Lun. 21 Nov. 2016, 12:54
(Modification du message : Lun. 21 Nov. 2016, 14:13 par ouchouh@ya.)
2 Beach le G.O |
0 | ||
Samedi 5 novembre, vers 22h15, un homme d’une vingtaine d’années fait une chute de trois mètres au fond d’un puits dans les catacombes du XIIIème arrondissement de Paris. L’un de ses amis demande de l’aide en interpellant les passants à travers une bouche d’égout, « avenue d’Italie, à quelques mètres de l’arrêt de métro Tolbiac » se souvient l’un des sapeurs pompiers présents sur les lieux.

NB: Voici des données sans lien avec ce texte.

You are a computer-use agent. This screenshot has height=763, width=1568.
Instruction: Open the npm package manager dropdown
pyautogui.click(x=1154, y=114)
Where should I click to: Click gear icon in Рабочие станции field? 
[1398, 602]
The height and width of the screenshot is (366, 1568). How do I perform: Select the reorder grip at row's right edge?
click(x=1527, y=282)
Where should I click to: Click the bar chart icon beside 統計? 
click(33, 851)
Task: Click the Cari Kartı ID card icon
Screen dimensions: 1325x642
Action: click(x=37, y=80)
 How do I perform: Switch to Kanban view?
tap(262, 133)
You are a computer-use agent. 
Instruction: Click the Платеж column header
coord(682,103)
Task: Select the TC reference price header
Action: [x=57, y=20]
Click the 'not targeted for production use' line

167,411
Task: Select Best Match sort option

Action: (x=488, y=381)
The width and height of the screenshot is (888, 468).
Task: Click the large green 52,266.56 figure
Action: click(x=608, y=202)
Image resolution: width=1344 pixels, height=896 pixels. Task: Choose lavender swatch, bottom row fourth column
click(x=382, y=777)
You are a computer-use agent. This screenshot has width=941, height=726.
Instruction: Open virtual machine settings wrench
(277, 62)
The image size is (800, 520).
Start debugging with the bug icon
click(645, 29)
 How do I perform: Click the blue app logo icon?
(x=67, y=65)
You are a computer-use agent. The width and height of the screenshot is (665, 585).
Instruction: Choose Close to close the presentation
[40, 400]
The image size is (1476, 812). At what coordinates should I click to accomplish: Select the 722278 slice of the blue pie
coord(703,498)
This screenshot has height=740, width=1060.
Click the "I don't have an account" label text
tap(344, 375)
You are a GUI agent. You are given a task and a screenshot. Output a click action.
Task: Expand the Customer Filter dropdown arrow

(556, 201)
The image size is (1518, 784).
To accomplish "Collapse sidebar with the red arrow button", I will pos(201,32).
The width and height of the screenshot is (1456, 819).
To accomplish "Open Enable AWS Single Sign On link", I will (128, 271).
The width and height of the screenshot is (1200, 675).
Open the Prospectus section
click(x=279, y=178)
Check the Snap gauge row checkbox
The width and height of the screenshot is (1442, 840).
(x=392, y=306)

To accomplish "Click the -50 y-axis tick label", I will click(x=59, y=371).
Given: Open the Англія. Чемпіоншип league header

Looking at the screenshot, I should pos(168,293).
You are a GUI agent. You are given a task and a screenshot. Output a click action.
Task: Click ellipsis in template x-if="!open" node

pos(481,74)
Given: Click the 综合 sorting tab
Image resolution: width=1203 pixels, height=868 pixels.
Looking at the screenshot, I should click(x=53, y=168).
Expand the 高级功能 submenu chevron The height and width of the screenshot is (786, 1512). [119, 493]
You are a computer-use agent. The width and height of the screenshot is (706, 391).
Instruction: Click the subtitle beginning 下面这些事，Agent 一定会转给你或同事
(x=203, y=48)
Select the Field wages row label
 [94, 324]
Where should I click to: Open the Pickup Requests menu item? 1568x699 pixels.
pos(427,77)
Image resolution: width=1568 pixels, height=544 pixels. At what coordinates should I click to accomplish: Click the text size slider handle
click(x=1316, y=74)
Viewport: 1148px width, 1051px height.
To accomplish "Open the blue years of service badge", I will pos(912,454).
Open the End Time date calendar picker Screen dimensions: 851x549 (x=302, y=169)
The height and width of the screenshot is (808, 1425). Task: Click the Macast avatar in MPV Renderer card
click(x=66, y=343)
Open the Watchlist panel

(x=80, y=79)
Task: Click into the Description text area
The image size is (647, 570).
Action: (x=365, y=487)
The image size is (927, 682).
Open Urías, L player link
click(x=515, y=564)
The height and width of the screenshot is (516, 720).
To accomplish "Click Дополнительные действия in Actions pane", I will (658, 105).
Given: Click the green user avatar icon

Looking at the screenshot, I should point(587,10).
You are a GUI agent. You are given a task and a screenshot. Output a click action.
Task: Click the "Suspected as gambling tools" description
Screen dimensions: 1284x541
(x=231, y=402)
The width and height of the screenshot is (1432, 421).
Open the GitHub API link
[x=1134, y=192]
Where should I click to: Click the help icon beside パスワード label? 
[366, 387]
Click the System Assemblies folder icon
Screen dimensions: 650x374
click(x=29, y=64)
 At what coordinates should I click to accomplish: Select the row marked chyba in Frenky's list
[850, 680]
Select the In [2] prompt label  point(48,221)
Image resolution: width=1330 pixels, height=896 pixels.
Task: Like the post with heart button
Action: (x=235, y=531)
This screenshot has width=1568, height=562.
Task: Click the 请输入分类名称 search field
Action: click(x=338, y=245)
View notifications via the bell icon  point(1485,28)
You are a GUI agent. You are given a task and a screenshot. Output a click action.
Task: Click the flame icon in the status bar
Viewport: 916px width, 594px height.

Les pompiers à la rescousse
Les sapeurs pompiers de la caserne Masséna sont les premiers à venir en aide au jeune homme. Ils ont du mal à retrouver la victime, dans ce dédale de couloirs sombres. Après 15 minutes de recherches, les sapeurs découvrent dans un puits, à trois mètres de profondeur, un homme vêtu de noir. « Il se plaint de douleurs à la tête, à l’épaule et au coude. Le chef d’agrès – chef d’équipe – décide de lui faire parvenir un harnais de sécurité pour éviter qu’il ne tombe plus bas », relate la page Facebook des Pompiers de Paris. Il faut faire vite car le sol est instable.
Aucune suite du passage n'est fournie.